While much of the writing is coloured by an upper class patrician attitude, and the history concentrates a bit too much on the experiences of the middle and upper classes - I can't really see that the change in fashion from deer to fox hunting, or the development of the examination system at Oxbridge really had much effect on the average English person - it remains a useful outline guide. More space could be given to the later periods, which had the most formative influence on our own society; at least, I feel that, because to me much of the interest in social history is concerned with how the culture in which we live today came about. Some sections are less interesting and there are occasional patches of arch humour that have dated badly. These are matched with some fascinating pieves of historical writing, notably the essay about the transition from medieval to modern Britain, which is a tour de force.

A lot of the popular history which you still see in bookshops was written about fifty or sixty years ago, like this book. It is still there because it is well written, but perhaps it is about time to move on.

Wednesday, 4 October 2000

Frank Stenton: Anglo-Saxon England (1943)

Edition: Oxford University Press, 1971
Review number: 644

For a long time now, the Oxford History of England has been the standard series of reference works on the subject. I suspect that time is running out for the volumes covering the earliest period, which rely so much on archaeology, and the one covering the twentieth century, which has been superseded by events. Even though, as its introduction states, there was felt to be little need to make changes for this edition (as subsequent discoveries had mainly confirmed Stenton's ideas), that itself was written almost thirty years ago.

Taking into account the limitations inherent in its age, Anglo-Saxon England is a truly classic history. It is intended for the interested general reader (its length would put off the casual browser), and is academic enough to be able to stand as a general reference work for a specialist. Eminently readable, learned and thorough, its main problem is a lack of source material, and that is hardly Stenton's fault. It also has a somewhat old-fashioned outlook, being mainly political and economic; if you want an account of the farming practices of the Anglo-Saxon peasant or of everyday life in a tenth century town you should look elsewhere.

Wednesday, 23 August 2000

Nigel Saul: The Batsford Companion to Medieval England (1983)

Edition: Batsford, 1983
Review number: 584

The introduction seems to imply that this book is aimed somewhere between those with an amateur and those with a professional interest in medieval history. This turns out to be a bit of a problem, and it becomes clear that Saul is not really sure at what level to pitch his writing to hit his target.

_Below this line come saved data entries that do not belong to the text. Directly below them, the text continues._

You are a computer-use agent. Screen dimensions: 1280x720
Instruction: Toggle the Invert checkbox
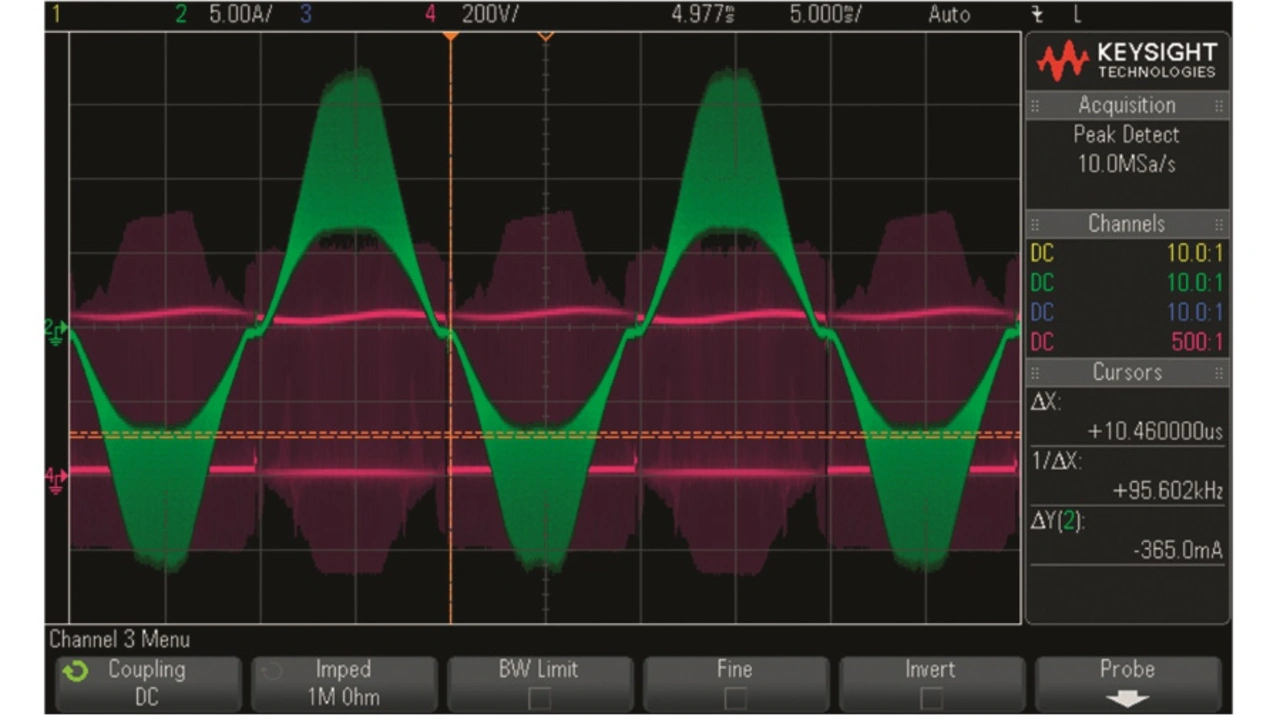coord(931,698)

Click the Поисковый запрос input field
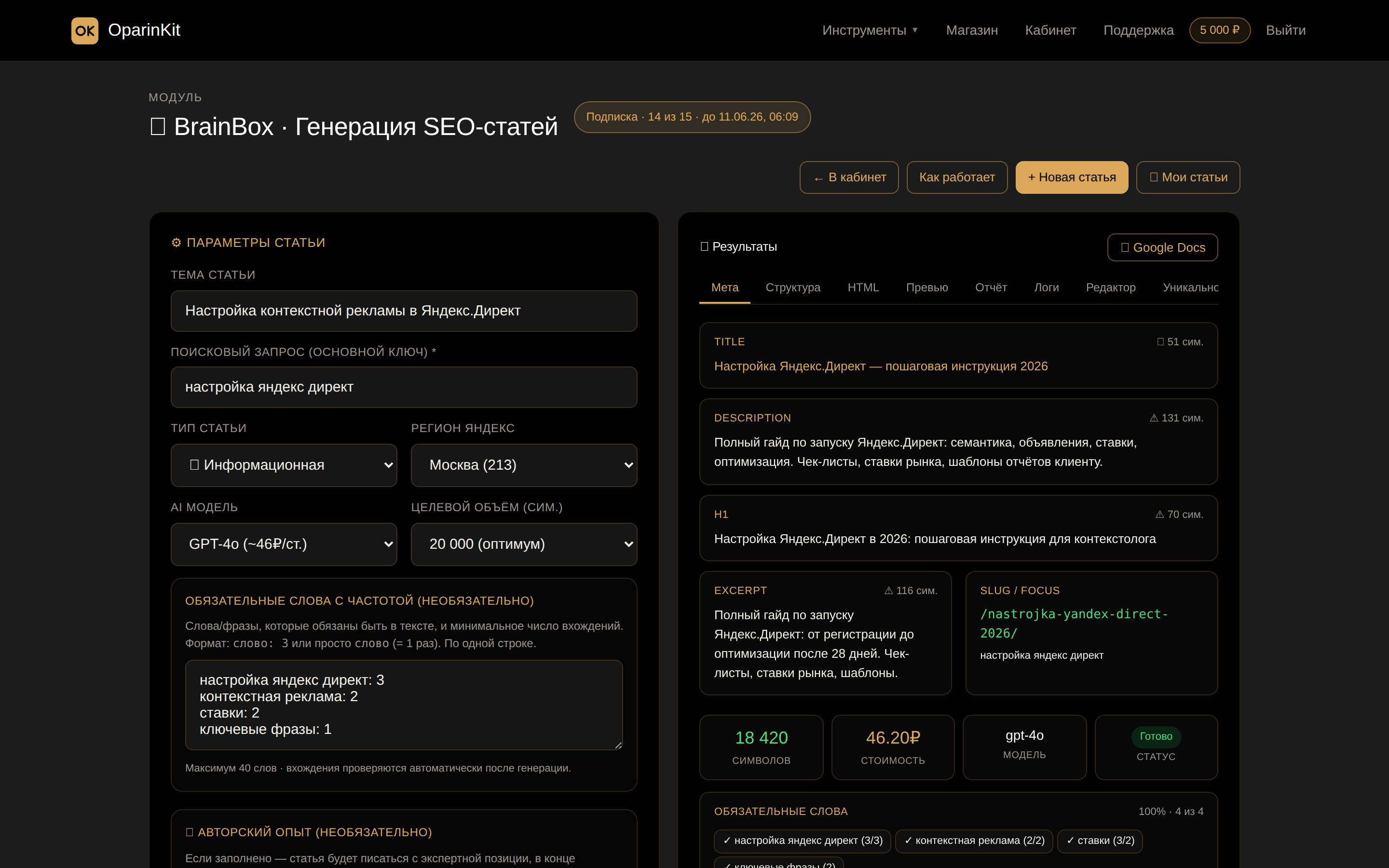tap(404, 387)
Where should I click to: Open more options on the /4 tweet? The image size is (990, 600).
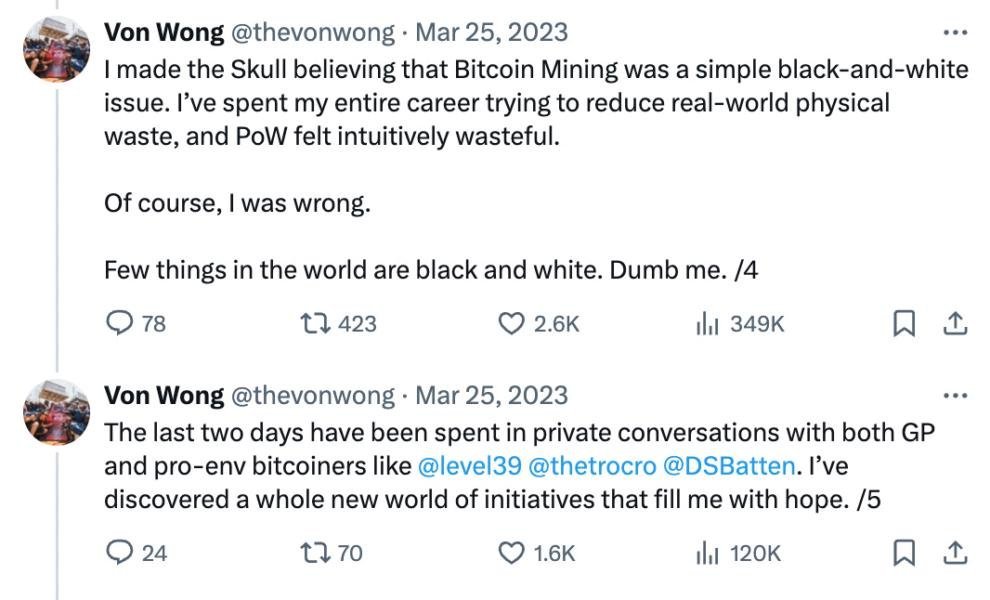coord(955,32)
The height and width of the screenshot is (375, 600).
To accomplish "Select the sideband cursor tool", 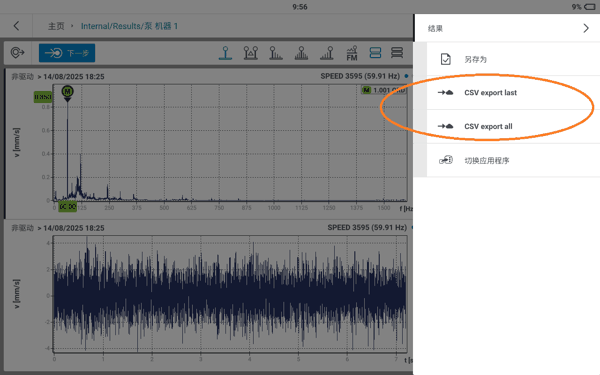I will pos(301,53).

The articles are a little haphazard, though the criterion for what is to be covered seems to be related to what might be useful to, say, a local historian trying to make sense of what a church or a charter can tell them of the past of their own area. Thus, the kinds of things that are covered include government and law (terms which might be mentioned in documents such as "advowson"), and artefacts (coins, architecture and so on).

The book could have done with more cross references - the reader is unlikely to look under "government" if they are interested in Chancery, and Chancery has no article of its own. The coverage of some of the articles is rather idiosyncratic; the article on "government" already mentioned concentrates almost exclusively on finance, for example, which is not the only concern even of a medieval national government. (It has nothing to say about local government whatsoever.) There is a pro-clerical bias - quite minor English clerical figures are given articles, while the only non-royal nobleman to get one is Richard Neville Earl of Warwick (the "Kingmaker"). More about England's foreign affairs might have been interesting; information on this subject is mostly to be found in the articles on individual kings, other than the three specific articles on Scotland, Wales and the Hundred Years' War.

The book is rather slovenly produced, even having pages of different coloured paper. Proof reading seems to have been almost non-existent; one man has his name given differently in the title and the body of the article about him.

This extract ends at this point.